* Problem to solve
Line by line, retype the material exactly and leave each picture out.

* Supplied entries
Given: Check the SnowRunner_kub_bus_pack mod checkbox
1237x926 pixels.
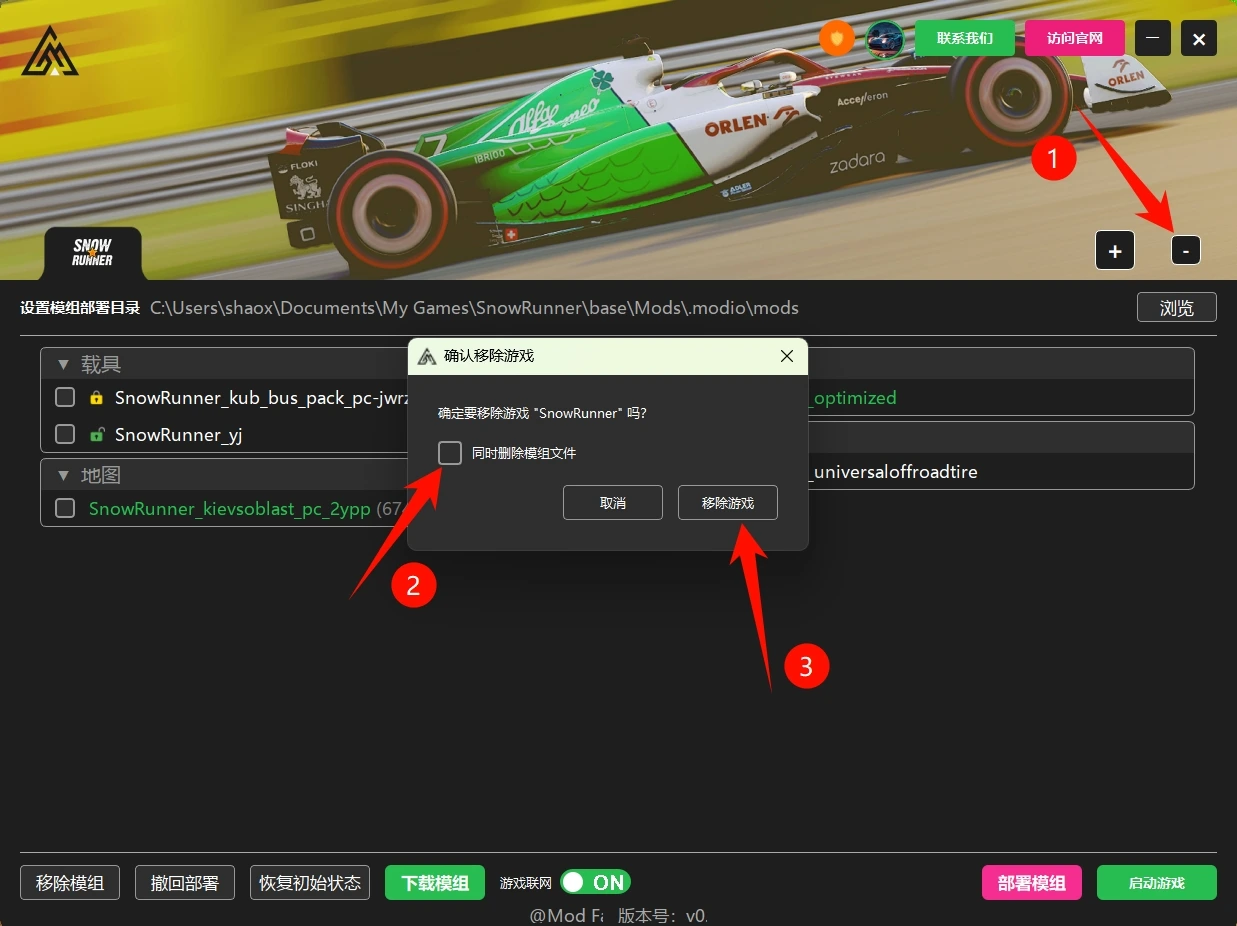Looking at the screenshot, I should 65,398.
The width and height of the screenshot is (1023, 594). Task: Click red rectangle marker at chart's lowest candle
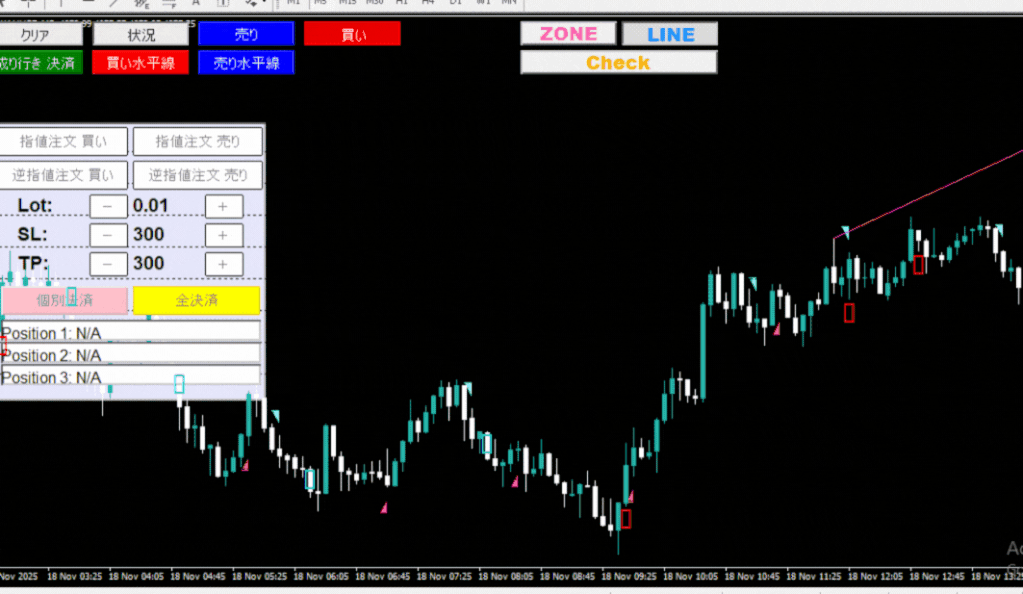click(x=626, y=518)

* Exercise output
Given: Check the SnowRunner_kub_bus_pack mod checkbox
1237x926 pixels.
Looking at the screenshot, I should 65,398.
The width and height of the screenshot is (1023, 594). Task: Click red rectangle marker at chart's lowest candle
click(x=626, y=518)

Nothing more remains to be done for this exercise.